Now, I'm interested in using data generated by other protocols, specifically SMART, because it is the most used full-length protocol (the two main paradigms are tag-based like 10x and full length). However, I'm having trouble understanding the raw data and I figured that it would be worth discussing the differences between FASTQ files from 10x and SMART-seq. Both methods are sequenced in Illumina sequencers, which depending on the model, yield a different number of files, but it's always one set of files. What about SMART-seq? is that the protocol where there's one set of files for each cell?

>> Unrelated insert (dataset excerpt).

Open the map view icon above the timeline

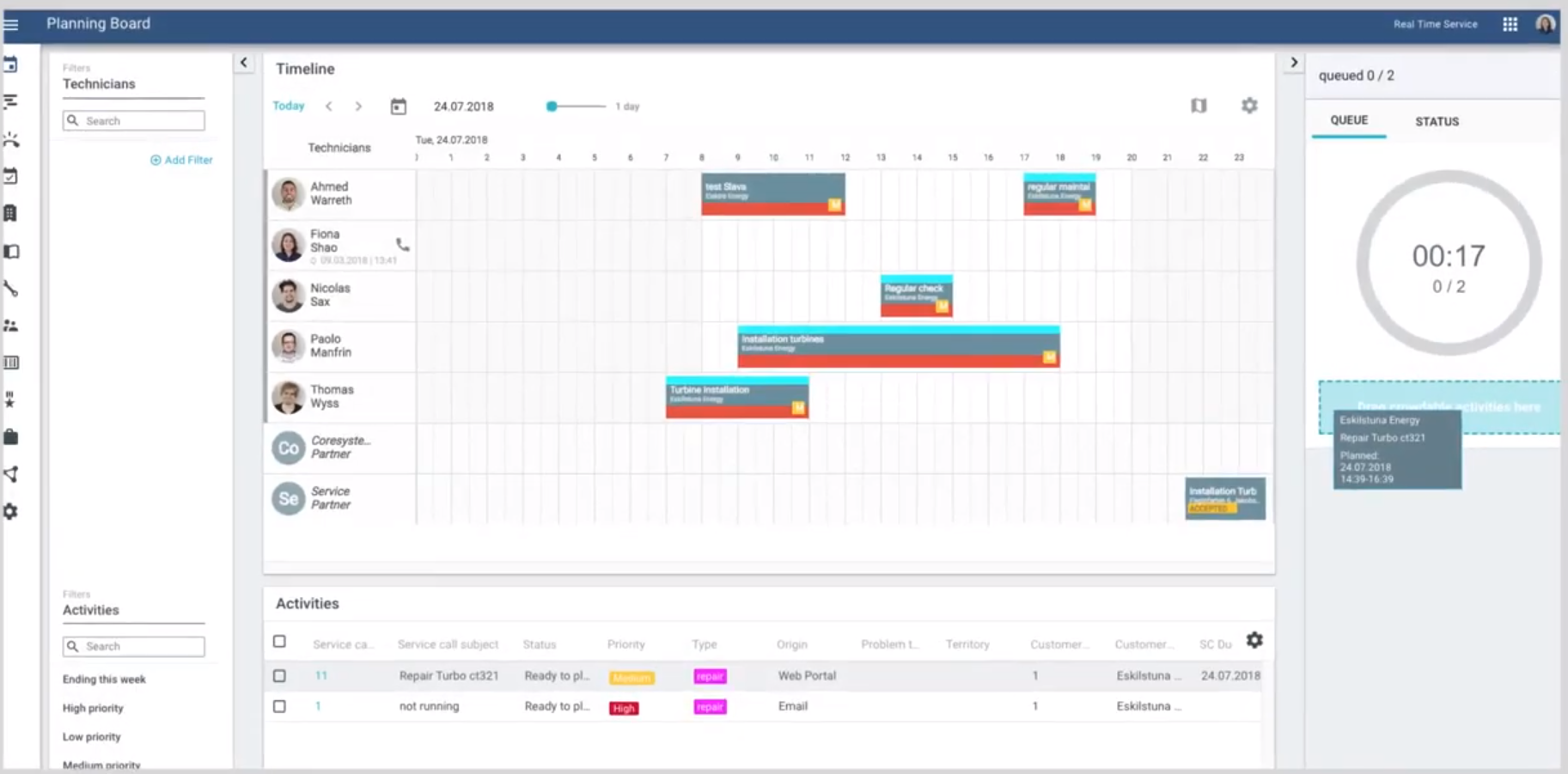coord(1199,106)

To further complicate matters, I understand that full-length protocols (SMART-seq2) -unlike tag-based protocols- do not support UMIs, but SMART-seq3 does use UMIs and I had the idea (I read it in some paper) that when you are sequencing full-length transcripts having UMIs is really not a factor that changes anything. So how does the analysis between SMART-seq2 and SMART-seq3 change to account for this?
Thank you!
Thank you, that was a great answer. So before smart-seq3 the data was inflated? since without UMIs there was no way to correct for the PCR duplicates
Correct, smart-seq2 doesn't have UMIs so there was no way to correct for PCR bias. This was why smart-seq3 was developed.
As for how big of a difference PCR bias makes, that's a whole other discussion entirely. All RNAseq library preps introduce many sources of technical biases (PCR, length, coverage, capture bias, sequence-specific biases, etc.) and how these various biases affect downstream analyses is an entire field of research on its own!